STORED ROWS start

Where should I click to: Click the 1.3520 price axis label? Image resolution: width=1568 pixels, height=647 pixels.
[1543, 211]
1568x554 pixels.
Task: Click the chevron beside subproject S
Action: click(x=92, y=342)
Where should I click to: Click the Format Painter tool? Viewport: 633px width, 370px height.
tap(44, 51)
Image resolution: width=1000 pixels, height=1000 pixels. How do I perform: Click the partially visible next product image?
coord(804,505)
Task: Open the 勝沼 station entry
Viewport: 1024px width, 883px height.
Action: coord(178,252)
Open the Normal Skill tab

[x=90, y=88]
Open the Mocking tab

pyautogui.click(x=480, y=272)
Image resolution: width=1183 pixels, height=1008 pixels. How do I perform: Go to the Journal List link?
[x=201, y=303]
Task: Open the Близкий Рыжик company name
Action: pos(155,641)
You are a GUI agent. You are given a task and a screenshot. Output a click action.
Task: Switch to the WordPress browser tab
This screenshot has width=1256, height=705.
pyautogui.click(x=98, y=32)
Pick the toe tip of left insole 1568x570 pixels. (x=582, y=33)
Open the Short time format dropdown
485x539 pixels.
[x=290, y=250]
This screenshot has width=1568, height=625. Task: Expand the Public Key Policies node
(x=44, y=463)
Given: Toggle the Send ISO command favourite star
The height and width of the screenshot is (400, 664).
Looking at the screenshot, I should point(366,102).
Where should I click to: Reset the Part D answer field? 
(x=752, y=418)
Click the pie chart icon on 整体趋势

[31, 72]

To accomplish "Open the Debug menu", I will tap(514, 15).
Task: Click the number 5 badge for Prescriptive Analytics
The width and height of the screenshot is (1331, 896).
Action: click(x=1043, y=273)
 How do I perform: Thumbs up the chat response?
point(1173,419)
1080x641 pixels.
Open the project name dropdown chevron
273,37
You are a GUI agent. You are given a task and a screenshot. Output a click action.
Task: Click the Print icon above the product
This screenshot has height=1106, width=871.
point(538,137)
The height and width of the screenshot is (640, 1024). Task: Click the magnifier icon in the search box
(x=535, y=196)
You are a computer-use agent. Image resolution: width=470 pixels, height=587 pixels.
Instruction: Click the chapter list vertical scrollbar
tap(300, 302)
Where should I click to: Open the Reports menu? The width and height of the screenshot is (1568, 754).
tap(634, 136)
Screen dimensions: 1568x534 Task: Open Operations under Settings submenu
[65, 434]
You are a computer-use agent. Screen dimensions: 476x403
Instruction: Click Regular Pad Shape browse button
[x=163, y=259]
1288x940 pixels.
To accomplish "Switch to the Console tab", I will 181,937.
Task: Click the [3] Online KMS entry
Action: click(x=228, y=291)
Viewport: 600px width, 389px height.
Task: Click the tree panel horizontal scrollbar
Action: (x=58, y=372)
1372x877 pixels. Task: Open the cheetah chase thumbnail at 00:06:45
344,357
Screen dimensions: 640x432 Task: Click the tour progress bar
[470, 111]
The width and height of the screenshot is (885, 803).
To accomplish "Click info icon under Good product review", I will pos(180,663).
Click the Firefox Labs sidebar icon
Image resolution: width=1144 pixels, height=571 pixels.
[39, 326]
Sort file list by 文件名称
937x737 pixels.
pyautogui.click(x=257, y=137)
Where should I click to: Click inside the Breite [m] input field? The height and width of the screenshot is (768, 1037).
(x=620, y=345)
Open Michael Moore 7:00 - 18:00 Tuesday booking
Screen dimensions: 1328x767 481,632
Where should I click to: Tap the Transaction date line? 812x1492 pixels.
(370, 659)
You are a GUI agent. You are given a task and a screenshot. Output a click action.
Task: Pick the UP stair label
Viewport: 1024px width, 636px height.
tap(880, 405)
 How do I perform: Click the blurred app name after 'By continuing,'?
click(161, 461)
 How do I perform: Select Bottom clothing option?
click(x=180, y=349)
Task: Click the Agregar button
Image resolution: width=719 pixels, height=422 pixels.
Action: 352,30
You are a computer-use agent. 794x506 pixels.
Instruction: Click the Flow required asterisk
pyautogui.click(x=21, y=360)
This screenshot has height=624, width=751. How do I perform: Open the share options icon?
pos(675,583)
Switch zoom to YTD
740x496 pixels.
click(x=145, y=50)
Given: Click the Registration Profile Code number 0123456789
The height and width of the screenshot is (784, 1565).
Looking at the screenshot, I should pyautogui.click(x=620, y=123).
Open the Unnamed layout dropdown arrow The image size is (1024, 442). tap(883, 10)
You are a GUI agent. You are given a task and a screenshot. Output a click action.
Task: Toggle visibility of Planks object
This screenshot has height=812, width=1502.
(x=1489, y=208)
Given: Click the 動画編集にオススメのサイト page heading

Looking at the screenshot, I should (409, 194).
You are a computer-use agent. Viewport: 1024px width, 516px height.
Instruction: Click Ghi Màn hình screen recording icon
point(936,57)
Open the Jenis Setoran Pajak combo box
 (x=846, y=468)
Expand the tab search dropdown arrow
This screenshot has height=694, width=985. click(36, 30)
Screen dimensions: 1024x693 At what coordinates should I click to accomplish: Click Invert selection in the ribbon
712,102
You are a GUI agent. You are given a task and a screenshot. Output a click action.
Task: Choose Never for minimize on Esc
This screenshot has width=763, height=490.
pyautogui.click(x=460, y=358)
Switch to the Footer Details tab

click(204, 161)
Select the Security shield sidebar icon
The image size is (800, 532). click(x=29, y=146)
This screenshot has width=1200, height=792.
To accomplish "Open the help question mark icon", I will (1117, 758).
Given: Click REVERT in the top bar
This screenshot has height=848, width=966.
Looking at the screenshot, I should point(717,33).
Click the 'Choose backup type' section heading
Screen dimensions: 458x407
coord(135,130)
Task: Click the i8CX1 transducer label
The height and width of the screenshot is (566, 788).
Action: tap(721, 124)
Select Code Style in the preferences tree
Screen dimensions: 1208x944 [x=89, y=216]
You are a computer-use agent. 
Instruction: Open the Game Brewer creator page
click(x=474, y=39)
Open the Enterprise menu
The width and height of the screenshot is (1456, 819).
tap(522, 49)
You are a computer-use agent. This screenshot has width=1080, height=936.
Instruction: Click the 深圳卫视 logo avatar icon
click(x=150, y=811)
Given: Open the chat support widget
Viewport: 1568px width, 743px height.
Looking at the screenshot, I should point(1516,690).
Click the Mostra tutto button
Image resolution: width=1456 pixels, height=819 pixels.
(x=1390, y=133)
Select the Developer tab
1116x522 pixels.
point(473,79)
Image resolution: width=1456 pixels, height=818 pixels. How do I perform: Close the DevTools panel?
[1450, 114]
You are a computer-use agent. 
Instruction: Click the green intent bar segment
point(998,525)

STORED ROWS end

[STATED EXERCISE]
Can you return all of the data above, line for line, exactly as it appears?

[RESPONSE TO THIS EXERCISE]
Where should I click to: Click the 1.3520 price axis label? Image resolution: width=1568 pixels, height=647 pixels.
[1543, 211]
1568x554 pixels.
Task: Click the chevron beside subproject S
Action: click(x=92, y=342)
Where should I click to: Click the Format Painter tool? Viewport: 633px width, 370px height.
tap(44, 51)
Image resolution: width=1000 pixels, height=1000 pixels. How do I perform: Click the partially visible next product image?
coord(804,505)
Task: Open the 勝沼 station entry
Viewport: 1024px width, 883px height.
Action: coord(178,252)
Open the Normal Skill tab

[x=90, y=88]
Open the Mocking tab

pyautogui.click(x=480, y=272)
Image resolution: width=1183 pixels, height=1008 pixels. How do I perform: Go to the Journal List link?
[x=201, y=303]
Task: Open the Близкий Рыжик company name
Action: pos(155,641)
You are a GUI agent. You are given a task and a screenshot. Output a click action.
Task: Switch to the WordPress browser tab
This screenshot has width=1256, height=705.
pyautogui.click(x=98, y=32)
Pick the toe tip of left insole 1568x570 pixels. (x=582, y=33)
Open the Short time format dropdown
485x539 pixels.
[x=290, y=250]
This screenshot has width=1568, height=625. Task: Expand the Public Key Policies node
(x=44, y=463)
Given: Toggle the Send ISO command favourite star
The height and width of the screenshot is (400, 664).
Looking at the screenshot, I should point(366,102).
Where should I click to: Reset the Part D answer field? 
(x=752, y=418)
Click the pie chart icon on 整体趋势

[31, 72]

To accomplish "Open the Debug menu", I will tap(514, 15).
Task: Click the number 5 badge for Prescriptive Analytics
The width and height of the screenshot is (1331, 896).
Action: click(x=1043, y=273)
 How do I perform: Thumbs up the chat response?
point(1173,419)
1080x641 pixels.
Open the project name dropdown chevron
273,37
You are a GUI agent. You are given a task and a screenshot. Output a click action.
Task: Click the Print icon above the product
This screenshot has height=1106, width=871.
point(538,137)
The height and width of the screenshot is (640, 1024). Task: Click the magnifier icon in the search box
(x=535, y=196)
You are a computer-use agent. Image resolution: width=470 pixels, height=587 pixels.
Instruction: Click the chapter list vertical scrollbar
tap(300, 302)
Where should I click to: Open the Reports menu? The width and height of the screenshot is (1568, 754).
tap(634, 136)
Screen dimensions: 1568x534 Task: Open Operations under Settings submenu
[65, 434]
You are a computer-use agent. Screen dimensions: 476x403
Instruction: Click Regular Pad Shape browse button
[x=163, y=259]
1288x940 pixels.
To accomplish "Switch to the Console tab", I will 181,937.
Task: Click the [3] Online KMS entry
Action: click(x=228, y=291)
Viewport: 600px width, 389px height.
Task: Click the tree panel horizontal scrollbar
Action: (x=58, y=372)
1372x877 pixels. Task: Open the cheetah chase thumbnail at 00:06:45
344,357
Screen dimensions: 640x432 Task: Click the tour progress bar
[470, 111]
The width and height of the screenshot is (885, 803).
To accomplish "Click info icon under Good product review", I will pos(180,663).
Click the Firefox Labs sidebar icon
Image resolution: width=1144 pixels, height=571 pixels.
[39, 326]
Sort file list by 文件名称
937x737 pixels.
pyautogui.click(x=257, y=137)
Where should I click to: Click inside the Breite [m] input field? The height and width of the screenshot is (768, 1037).
(x=620, y=345)
Open Michael Moore 7:00 - 18:00 Tuesday booking
Screen dimensions: 1328x767 481,632
Where should I click to: Tap the Transaction date line? 812x1492 pixels.
(370, 659)
You are a GUI agent. You are given a task and a screenshot. Output a click action.
Task: Pick the UP stair label
Viewport: 1024px width, 636px height.
tap(880, 405)
 How do I perform: Click the blurred app name after 'By continuing,'?
click(161, 461)
 How do I perform: Select Bottom clothing option?
click(x=180, y=349)
Task: Click the Agregar button
Image resolution: width=719 pixels, height=422 pixels.
Action: 352,30
You are a computer-use agent. 794x506 pixels.
Instruction: Click the Flow required asterisk
pyautogui.click(x=21, y=360)
This screenshot has height=624, width=751. How do I perform: Open the share options icon?
pos(675,583)
Switch zoom to YTD
740x496 pixels.
click(x=145, y=50)
Given: Click the Registration Profile Code number 0123456789
The height and width of the screenshot is (784, 1565).
Looking at the screenshot, I should pyautogui.click(x=620, y=123).
Open the Unnamed layout dropdown arrow The image size is (1024, 442). tap(883, 10)
You are a GUI agent. You are given a task and a screenshot. Output a click action.
Task: Toggle visibility of Planks object
This screenshot has height=812, width=1502.
(x=1489, y=208)
Given: Click the 動画編集にオススメのサイト page heading

Looking at the screenshot, I should (409, 194).
You are a computer-use agent. Viewport: 1024px width, 516px height.
Instruction: Click Ghi Màn hình screen recording icon
point(936,57)
Open the Jenis Setoran Pajak combo box
 (x=846, y=468)
Expand the tab search dropdown arrow
This screenshot has height=694, width=985. click(36, 30)
Screen dimensions: 1024x693 At what coordinates should I click to accomplish: Click Invert selection in the ribbon
712,102
You are a GUI agent. You are given a task and a screenshot. Output a click action.
Task: Choose Never for minimize on Esc
This screenshot has width=763, height=490.
pyautogui.click(x=460, y=358)
Switch to the Footer Details tab

click(204, 161)
Select the Security shield sidebar icon
The image size is (800, 532). click(x=29, y=146)
This screenshot has width=1200, height=792.
To accomplish "Open the help question mark icon", I will (1117, 758).
Given: Click REVERT in the top bar
This screenshot has height=848, width=966.
Looking at the screenshot, I should point(717,33).
Click the 'Choose backup type' section heading
Screen dimensions: 458x407
coord(135,130)
Task: Click the i8CX1 transducer label
The height and width of the screenshot is (566, 788).
Action: tap(721, 124)
Select Code Style in the preferences tree
Screen dimensions: 1208x944 [x=89, y=216]
You are a computer-use agent. 
Instruction: Open the Game Brewer creator page
click(x=474, y=39)
Open the Enterprise menu
The width and height of the screenshot is (1456, 819).
tap(522, 49)
You are a computer-use agent. This screenshot has width=1080, height=936.
Instruction: Click the 深圳卫视 logo avatar icon
click(x=150, y=811)
Given: Open the chat support widget
Viewport: 1568px width, 743px height.
Looking at the screenshot, I should point(1516,690).
Click the Mostra tutto button
Image resolution: width=1456 pixels, height=819 pixels.
(x=1390, y=133)
Select the Developer tab
1116x522 pixels.
point(473,79)
Image resolution: width=1456 pixels, height=818 pixels. How do I perform: Close the DevTools panel?
[1450, 114]
You are a computer-use agent. 
Instruction: Click the green intent bar segment
point(998,525)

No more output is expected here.